___ RECORDS ___

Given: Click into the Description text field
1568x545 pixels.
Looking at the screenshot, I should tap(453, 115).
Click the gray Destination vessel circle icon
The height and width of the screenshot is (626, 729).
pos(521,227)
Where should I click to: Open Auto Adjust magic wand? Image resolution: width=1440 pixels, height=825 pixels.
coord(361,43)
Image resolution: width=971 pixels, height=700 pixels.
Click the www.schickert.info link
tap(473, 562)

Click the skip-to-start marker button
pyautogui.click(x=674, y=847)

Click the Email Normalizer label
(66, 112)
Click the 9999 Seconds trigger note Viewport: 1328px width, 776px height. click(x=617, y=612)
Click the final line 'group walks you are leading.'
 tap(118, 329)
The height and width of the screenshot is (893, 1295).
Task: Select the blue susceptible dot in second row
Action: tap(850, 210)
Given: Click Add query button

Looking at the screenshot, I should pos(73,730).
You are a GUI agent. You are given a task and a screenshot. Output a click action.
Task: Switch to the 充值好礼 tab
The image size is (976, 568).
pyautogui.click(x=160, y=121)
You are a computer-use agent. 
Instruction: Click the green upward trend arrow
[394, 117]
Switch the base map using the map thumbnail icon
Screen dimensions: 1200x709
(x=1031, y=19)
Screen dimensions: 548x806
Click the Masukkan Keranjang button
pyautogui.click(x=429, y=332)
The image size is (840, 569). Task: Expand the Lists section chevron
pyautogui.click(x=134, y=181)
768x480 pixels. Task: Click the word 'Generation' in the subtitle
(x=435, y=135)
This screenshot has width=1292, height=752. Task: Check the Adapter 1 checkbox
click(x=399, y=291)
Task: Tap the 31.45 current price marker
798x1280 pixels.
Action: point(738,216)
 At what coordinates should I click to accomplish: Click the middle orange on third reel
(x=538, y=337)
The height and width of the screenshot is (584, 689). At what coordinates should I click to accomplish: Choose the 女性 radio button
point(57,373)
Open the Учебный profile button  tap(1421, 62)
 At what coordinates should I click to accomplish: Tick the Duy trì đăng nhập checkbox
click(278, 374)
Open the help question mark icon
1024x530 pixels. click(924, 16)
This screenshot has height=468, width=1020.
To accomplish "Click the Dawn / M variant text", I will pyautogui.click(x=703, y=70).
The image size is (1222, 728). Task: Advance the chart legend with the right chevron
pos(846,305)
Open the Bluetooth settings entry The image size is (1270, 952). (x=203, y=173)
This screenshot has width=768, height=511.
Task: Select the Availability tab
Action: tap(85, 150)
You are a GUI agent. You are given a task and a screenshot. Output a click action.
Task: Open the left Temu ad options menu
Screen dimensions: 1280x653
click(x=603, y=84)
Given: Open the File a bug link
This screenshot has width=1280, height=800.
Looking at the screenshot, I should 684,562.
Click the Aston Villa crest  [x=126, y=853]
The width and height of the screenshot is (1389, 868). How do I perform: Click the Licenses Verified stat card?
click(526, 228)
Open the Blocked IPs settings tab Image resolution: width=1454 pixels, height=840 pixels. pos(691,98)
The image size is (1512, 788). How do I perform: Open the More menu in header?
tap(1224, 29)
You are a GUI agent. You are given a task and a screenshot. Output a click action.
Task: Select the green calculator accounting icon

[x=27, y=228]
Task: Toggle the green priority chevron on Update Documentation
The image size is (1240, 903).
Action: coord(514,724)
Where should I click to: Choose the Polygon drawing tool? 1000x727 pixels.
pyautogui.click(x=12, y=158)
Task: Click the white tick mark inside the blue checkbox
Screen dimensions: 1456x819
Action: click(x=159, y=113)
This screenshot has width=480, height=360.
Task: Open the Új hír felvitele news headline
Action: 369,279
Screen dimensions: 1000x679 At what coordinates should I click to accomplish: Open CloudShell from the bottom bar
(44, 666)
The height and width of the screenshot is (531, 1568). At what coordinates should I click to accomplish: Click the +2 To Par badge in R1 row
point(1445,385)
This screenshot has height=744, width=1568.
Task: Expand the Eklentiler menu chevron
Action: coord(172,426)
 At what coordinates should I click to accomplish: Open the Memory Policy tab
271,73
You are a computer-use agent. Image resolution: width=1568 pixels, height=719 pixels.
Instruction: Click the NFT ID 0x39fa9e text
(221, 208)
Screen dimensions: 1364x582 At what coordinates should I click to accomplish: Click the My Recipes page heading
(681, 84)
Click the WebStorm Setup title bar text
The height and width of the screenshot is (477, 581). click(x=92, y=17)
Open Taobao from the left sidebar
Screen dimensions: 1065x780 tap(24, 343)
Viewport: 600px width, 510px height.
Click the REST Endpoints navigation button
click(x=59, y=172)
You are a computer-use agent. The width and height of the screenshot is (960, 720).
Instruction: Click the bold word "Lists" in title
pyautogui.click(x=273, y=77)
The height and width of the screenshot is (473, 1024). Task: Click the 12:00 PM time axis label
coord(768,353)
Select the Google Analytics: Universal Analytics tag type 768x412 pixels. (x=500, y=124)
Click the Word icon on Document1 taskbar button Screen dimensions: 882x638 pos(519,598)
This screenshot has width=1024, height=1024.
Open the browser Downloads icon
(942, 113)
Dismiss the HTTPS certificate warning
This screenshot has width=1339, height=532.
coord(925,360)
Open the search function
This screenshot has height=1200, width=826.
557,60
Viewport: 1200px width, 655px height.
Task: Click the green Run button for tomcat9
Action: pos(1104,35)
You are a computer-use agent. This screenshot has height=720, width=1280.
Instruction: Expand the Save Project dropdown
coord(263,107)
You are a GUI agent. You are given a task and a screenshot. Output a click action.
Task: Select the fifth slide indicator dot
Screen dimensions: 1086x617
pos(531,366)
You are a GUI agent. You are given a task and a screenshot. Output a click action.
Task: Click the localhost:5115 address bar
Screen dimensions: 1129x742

___

The records above should be returned exactly.

Given: Click into the Description text field
1568x545 pixels.
Looking at the screenshot, I should tap(453, 115).
Click the gray Destination vessel circle icon
The height and width of the screenshot is (626, 729).
pos(521,227)
Where should I click to: Open Auto Adjust magic wand? Image resolution: width=1440 pixels, height=825 pixels.
coord(361,43)
Image resolution: width=971 pixels, height=700 pixels.
Click the www.schickert.info link
tap(473, 562)

Click the skip-to-start marker button
pyautogui.click(x=674, y=847)

Click the Email Normalizer label
(66, 112)
Click the 9999 Seconds trigger note Viewport: 1328px width, 776px height. click(x=617, y=612)
Click the final line 'group walks you are leading.'
 tap(118, 329)
The height and width of the screenshot is (893, 1295).
Task: Select the blue susceptible dot in second row
Action: tap(850, 210)
Given: Click Add query button

Looking at the screenshot, I should pos(73,730).
You are a GUI agent. You are given a task and a screenshot. Output a click action.
Task: Switch to the 充值好礼 tab
The image size is (976, 568).
pyautogui.click(x=160, y=121)
You are a computer-use agent. 
Instruction: Click the green upward trend arrow
[394, 117]
Switch the base map using the map thumbnail icon
Screen dimensions: 1200x709
(x=1031, y=19)
Screen dimensions: 548x806
Click the Masukkan Keranjang button
pyautogui.click(x=429, y=332)
The image size is (840, 569). Task: Expand the Lists section chevron
pyautogui.click(x=134, y=181)
768x480 pixels. Task: Click the word 'Generation' in the subtitle
(x=435, y=135)
This screenshot has width=1292, height=752. Task: Check the Adapter 1 checkbox
click(x=399, y=291)
Task: Tap the 31.45 current price marker
798x1280 pixels.
Action: point(738,216)
 At what coordinates should I click to accomplish: Click the middle orange on third reel
(x=538, y=337)
The height and width of the screenshot is (584, 689). At what coordinates should I click to accomplish: Choose the 女性 radio button
point(57,373)
Open the Учебный profile button  tap(1421, 62)
 At what coordinates should I click to accomplish: Tick the Duy trì đăng nhập checkbox
click(278, 374)
Open the help question mark icon
1024x530 pixels. click(924, 16)
This screenshot has height=468, width=1020.
To accomplish "Click the Dawn / M variant text", I will pyautogui.click(x=703, y=70).
The image size is (1222, 728). Task: Advance the chart legend with the right chevron
pos(846,305)
Open the Bluetooth settings entry The image size is (1270, 952). (x=203, y=173)
This screenshot has width=768, height=511.
Task: Select the Availability tab
Action: tap(85, 150)
You are a GUI agent. You are given a task and a screenshot. Output a click action.
Task: Open the left Temu ad options menu
Screen dimensions: 1280x653
click(x=603, y=84)
Given: Open the File a bug link
This screenshot has width=1280, height=800.
Looking at the screenshot, I should 684,562.
Click the Aston Villa crest  [x=126, y=853]
The width and height of the screenshot is (1389, 868). How do I perform: Click the Licenses Verified stat card?
click(526, 228)
Open the Blocked IPs settings tab Image resolution: width=1454 pixels, height=840 pixels. pos(691,98)
The image size is (1512, 788). How do I perform: Open the More menu in header?
tap(1224, 29)
You are a GUI agent. You are given a task and a screenshot. Output a click action.
Task: Select the green calculator accounting icon

[x=27, y=228]
Task: Toggle the green priority chevron on Update Documentation
The image size is (1240, 903).
Action: coord(514,724)
Where should I click to: Choose the Polygon drawing tool? 1000x727 pixels.
pyautogui.click(x=12, y=158)
Task: Click the white tick mark inside the blue checkbox
Screen dimensions: 1456x819
Action: click(x=159, y=113)
This screenshot has width=480, height=360.
Task: Open the Új hír felvitele news headline
Action: 369,279
Screen dimensions: 1000x679 At what coordinates should I click to accomplish: Open CloudShell from the bottom bar
(44, 666)
The height and width of the screenshot is (531, 1568). At what coordinates should I click to accomplish: Click the +2 To Par badge in R1 row
point(1445,385)
This screenshot has height=744, width=1568.
Task: Expand the Eklentiler menu chevron
Action: coord(172,426)
 At what coordinates should I click to accomplish: Open the Memory Policy tab
271,73
You are a computer-use agent. Image resolution: width=1568 pixels, height=719 pixels.
Instruction: Click the NFT ID 0x39fa9e text
(221, 208)
Screen dimensions: 1364x582 At what coordinates should I click to accomplish: Click the My Recipes page heading
(681, 84)
Click the WebStorm Setup title bar text
The height and width of the screenshot is (477, 581). click(x=92, y=17)
Open Taobao from the left sidebar
Screen dimensions: 1065x780 tap(24, 343)
Viewport: 600px width, 510px height.
Click the REST Endpoints navigation button
click(x=59, y=172)
You are a computer-use agent. The width and height of the screenshot is (960, 720).
Instruction: Click the bold word "Lists" in title
pyautogui.click(x=273, y=77)
The height and width of the screenshot is (473, 1024). Task: Click the 12:00 PM time axis label
coord(768,353)
Select the Google Analytics: Universal Analytics tag type 768x412 pixels. (x=500, y=124)
Click the Word icon on Document1 taskbar button Screen dimensions: 882x638 pos(519,598)
This screenshot has width=1024, height=1024.
Open the browser Downloads icon
(942, 113)
Dismiss the HTTPS certificate warning
This screenshot has width=1339, height=532.
coord(925,360)
Open the search function
This screenshot has height=1200, width=826.
557,60
Viewport: 1200px width, 655px height.
Task: Click the green Run button for tomcat9
Action: pos(1104,35)
You are a computer-use agent. This screenshot has height=720, width=1280.
Instruction: Expand the Save Project dropdown
coord(263,107)
You are a GUI agent. You are given a task and a screenshot. Output a click action.
Task: Select the fifth slide indicator dot
Screen dimensions: 1086x617
pos(531,366)
You are a GUI agent. You are given a task and a screenshot. Output a click action.
Task: Click the localhost:5115 address bar
Screen dimensions: 1129x742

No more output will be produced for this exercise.